Tata was named superintendent after serving a long career in the military, yet his experience in education consisted of a ten-month crash course with Broad Superintendents Academy and a brief stint working with Michelle Rhee overseeing supply logistics among other things in Washington, DC public schools.

I was in my sixth year of teaching when Tata was brought on as superintendent.  In no way did I think six years of classroom experience would qualify me to lead one of the nation’s largest school districts, yet another non-educator joined the ranks of policymakers telling educators with more credentials how to do their jobs.

This was the sunrise of the era where folks from the outside were promoted to high level positions in school districts to “shake things up,” but more often they just broke stuff.  Including my district.

My son was not yet school age in 2012, but if he was I would have been waiting in line for hours to register my child for school. Superintendent Tata applied his logistics experience to reduce kindergarten and new student registration locations down to only one in a rapidly-growing large school district instead of continuing to host registration at neighborhood schools.

That same year, parents waited hours for the school bus to bring their children home, assuming the bus had picked them up in the morning in the first place.  Tata’s logistics experience told him it was a waste of money to have so many buses on the road even though the new “choice” plan—which did away with the system’s diversity-minded assignment plan—required 52 more than the year before. 

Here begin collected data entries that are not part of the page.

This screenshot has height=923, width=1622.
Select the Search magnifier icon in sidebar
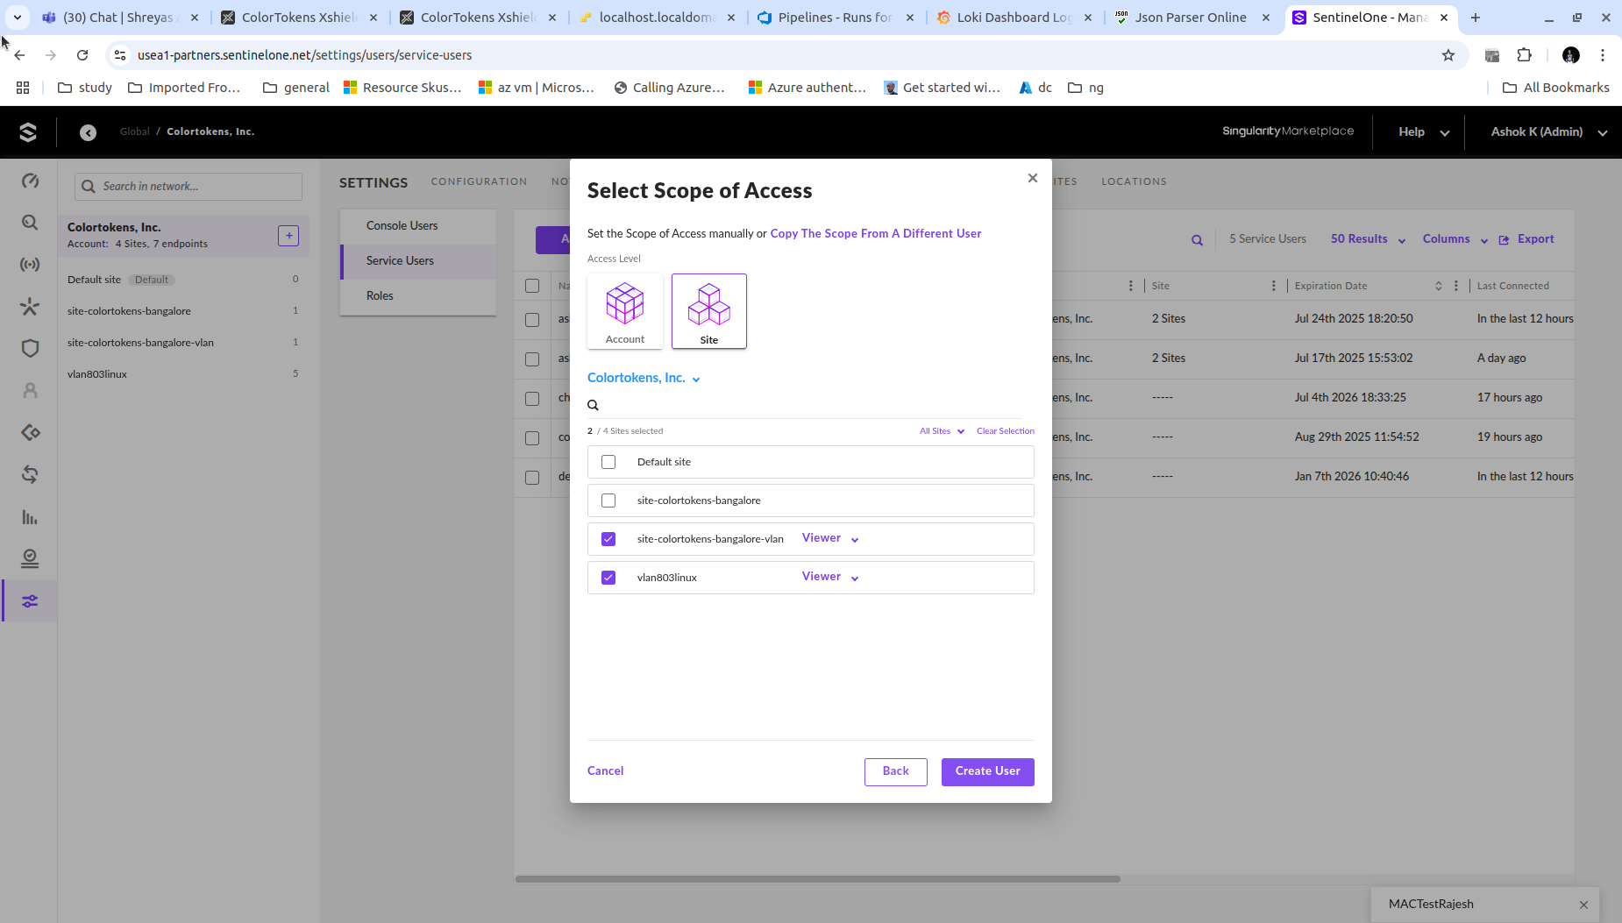click(29, 223)
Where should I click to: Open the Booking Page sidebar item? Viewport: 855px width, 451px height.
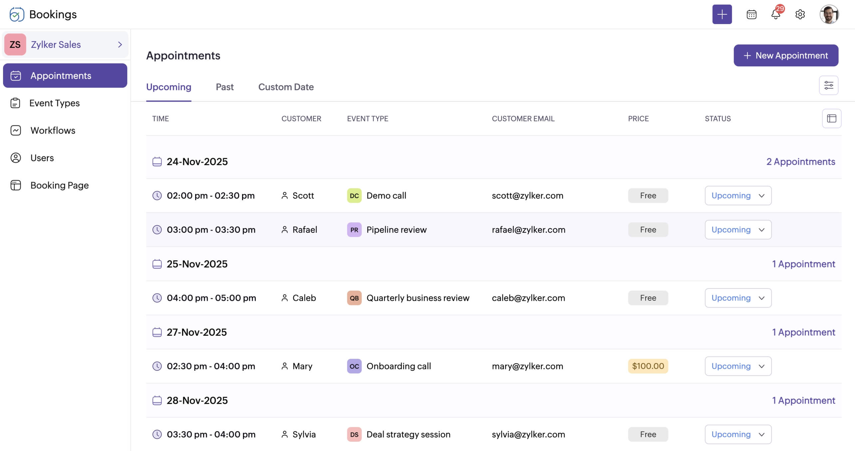coord(59,185)
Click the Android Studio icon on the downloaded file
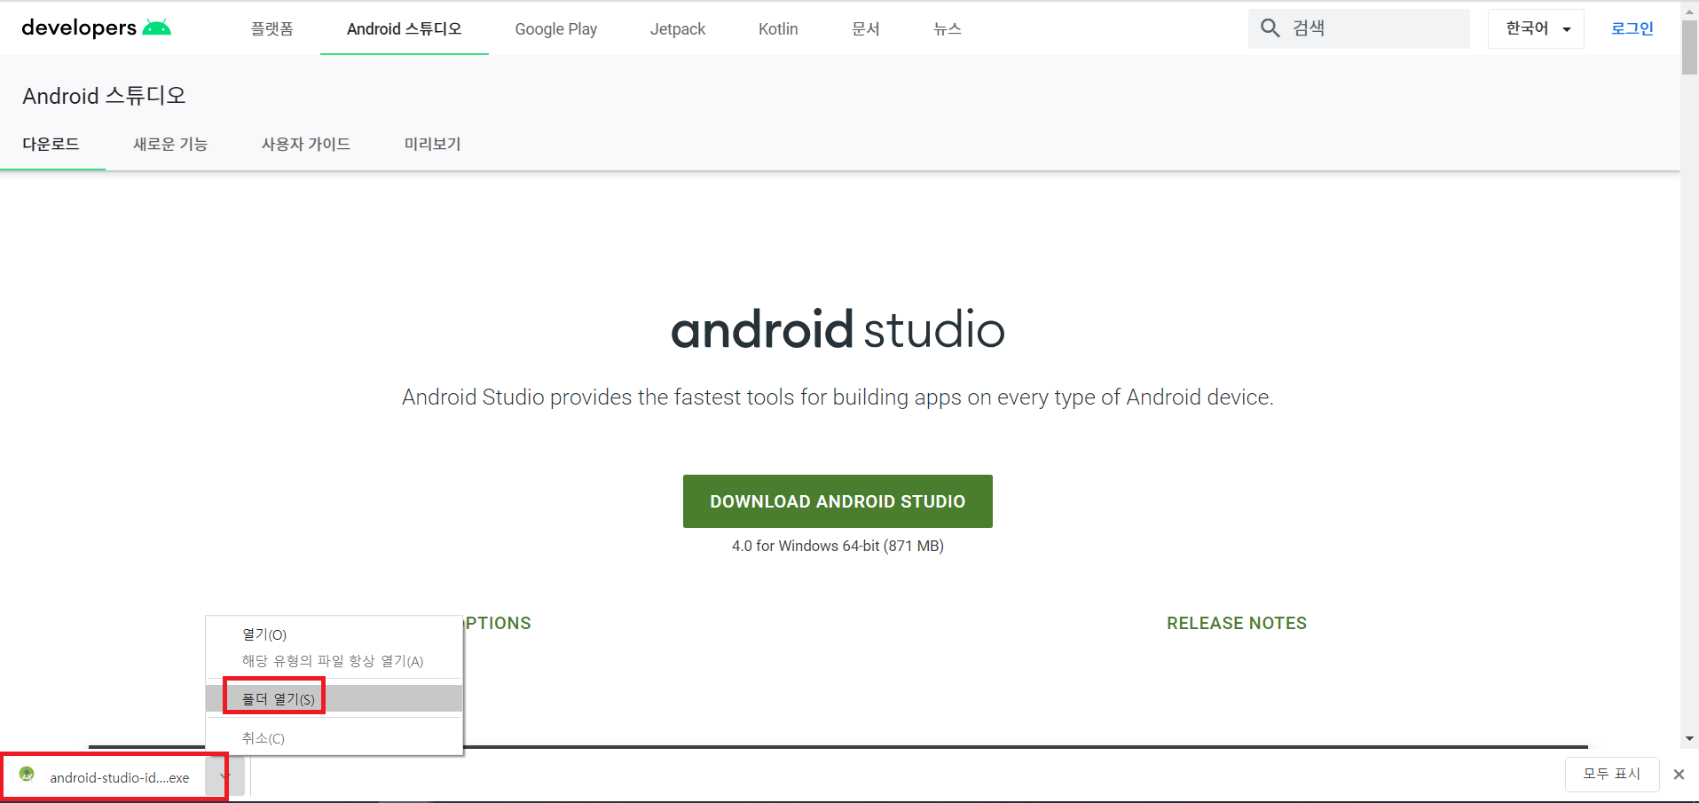The width and height of the screenshot is (1699, 803). pyautogui.click(x=27, y=775)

Instead Tata and his staff began the year with 58 fewer buses than the previous year.  He wasted students’ and parents’ time in long, unpredictable transit but briefly saved money until returning more buses to the rounds.

Operational supply chain management was supposed to be a transferable skill Tata brought with him to lead the school system, but perhaps his penchant for prejudice was also part of the appeal.

We thought that perhaps Tata would respect the chain of command given his military background. Instead he tripped on that chain when he inaccurately and publicly accused two school board members of ethics violations for associating with a pro-public schools group.  

When commenting on his firing, one member said: “On more than one occasion the Superintendent or a staff member he personally directed purposefully acted in opposition to the directions of this board.”  

He forgot he worked for them, not the other way around.

Tedesco and his allies who hired Tata are no longer sitting on the Wake school board, but folks who share their mindset unsuccessfully tried to topple the current majority this past election.

All of this to say, our votes don’t just affect directly elected positions. Their effects cascade into unelected positions as well.  

Wake County’s voters brought on an inexperienced school board disinterested in overcoming, much less acknowledging, a learning curve in governing a school district. And that inexperienced board brought on an inexperienced superintendent in Tata.  

The writing was on the wall. Devaluating educator input was the crux of the problem in Wake County and it remains a shadow on education policy in our state.

Just as public school supporters in Wake County rebounded in 2011 to restore school board seats to folks who value public schools, folks who quickly replaced Tata as superintendent, educators statewide continue to work with community members to ensure folks who value public schools are on the ballot.  

The most recent election results prove there’s still work to do to inform more of our neighbors about the gulf between state and local candidates in terms of their sincere support for public schools.  Over the next two years, practice recognizing the Tony Tatas of the world, then vote accordingly.